What Are Flame Retardants?
Flame retardants are chemicals used to slow down the spread of flame and delay the ignition of combustible materials. They can be found in a variety of products such as furniture, electronics, carpets, and flame-resistant plastics. While flame retardants can provide a measure of safety in preventing fires from occurring, their potential detrimental effects on human health have become an area of increasing concern for researchers.
Many flame retardants have been linked to lowered IQs, birth defects, reproductive issues, nerve damage, and hormone disruption.

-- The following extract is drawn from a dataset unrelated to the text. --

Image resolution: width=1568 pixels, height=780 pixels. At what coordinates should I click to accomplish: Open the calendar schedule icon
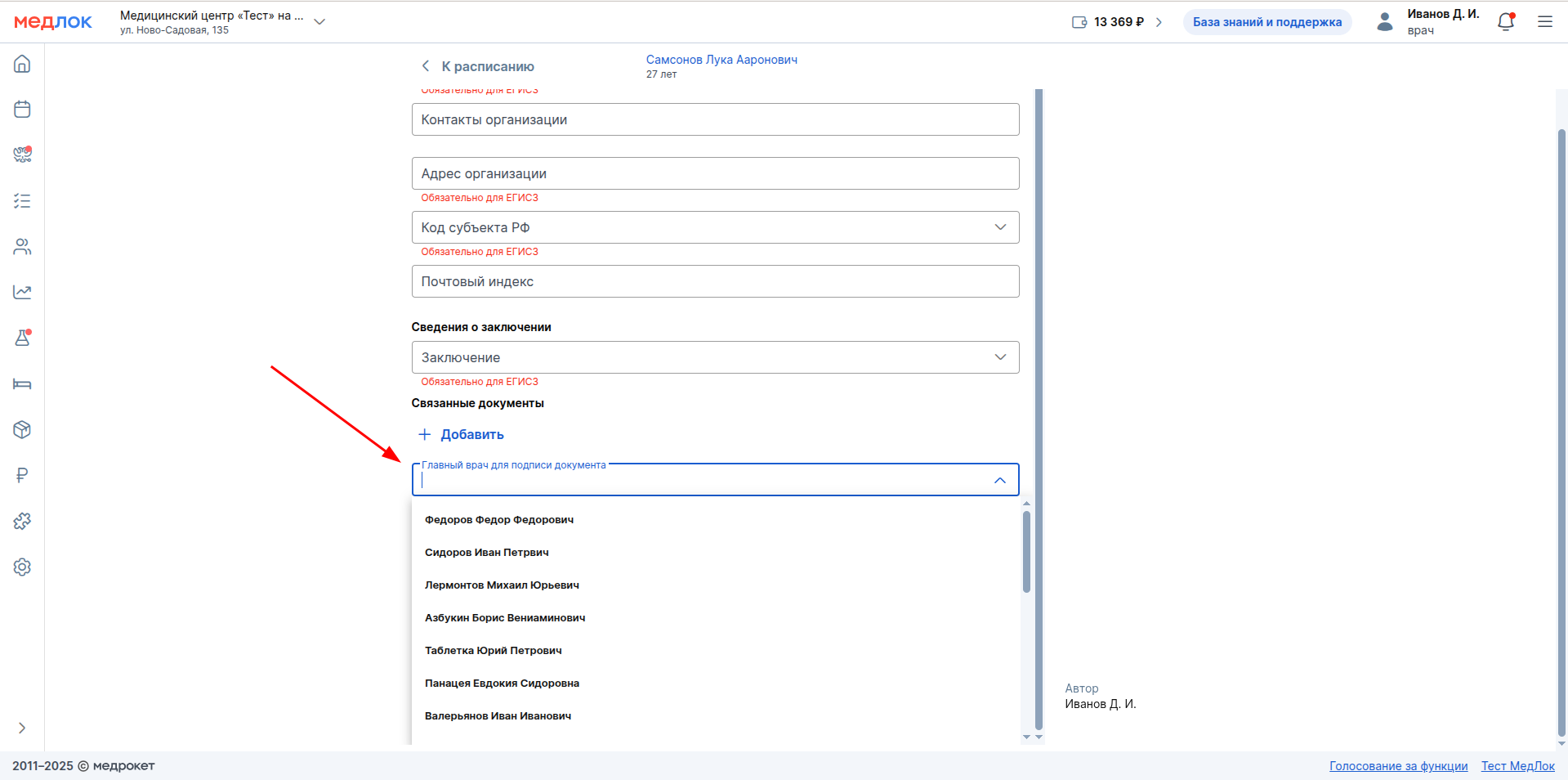[x=22, y=110]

Given these potential risks, it is recommended that people be aware of flame retardant chemical usage in items they come into contact with on a daily basis and take measures to minimize exposure when possible.
How Are Flame Retardants Regulated?
Government regulation of flame retardants chemicals has been present since the 1970s, when successive waves of flame retardant products were being launched in the United States and Europe. The flame retardants used during this period contained polybrominated biphenyl (PBB) and polybrominated diphenyl ethers (PBDEs), both of which have since been determined to cause serious risks to human health, including cancer, thyroid and fertility issues. As a result, production of these flame retardants was halted in 2004 due to investigations by the Environmental Protection Agency identifying their health hazards.
Newer flame retardant chemicals are now monitored for volatility and are regulated for environmental friendliness, flame-retardancy and low toxicity levels. To this end, policy makers continue to collaborate with industry leaders in order to maintain safe flame retardant regulation standards.
Europe: Highly Regulated
In the EU, flame retardants have been subject to regulation since the late 1970s, when there became greater awareness about the potential risks posed to human health. Over the last 40 years, regulations have evolved significantly and flame retardant chemicals are now subject to very stringent standards.
In recent years, particular attention has been given to ensure flame retardants are used in a safe and controlled manner within products coming into contact with humans. This has seen flame retardant substances banned in certain applications such as toys or nursery items being placed on the market by EU countries in order to protect children’s safety.
United States: Regulated
In the United States, flame retardant chemicals are regulated by the Consumer Product Safety Commission which enforces standards that flame retardants must adhere to in order to be deemed safe for public use. Flame retardant manufacturers must file a report describing their products which includes details regarding what their product contains as well as how it works. These regulations help protect against the most toxic and most studied flame retardants, but don’t capture all chemicals within this family.
Canada has taken several steps to protect its citizens from potentially harmful flame retardants. Most notably, in 2011, amendments to the Canadian Environmental Protection Act banned flame retardants in any polyurethane foam and other product materials found in baby furniture, car seats, and other consumer items accessed by children.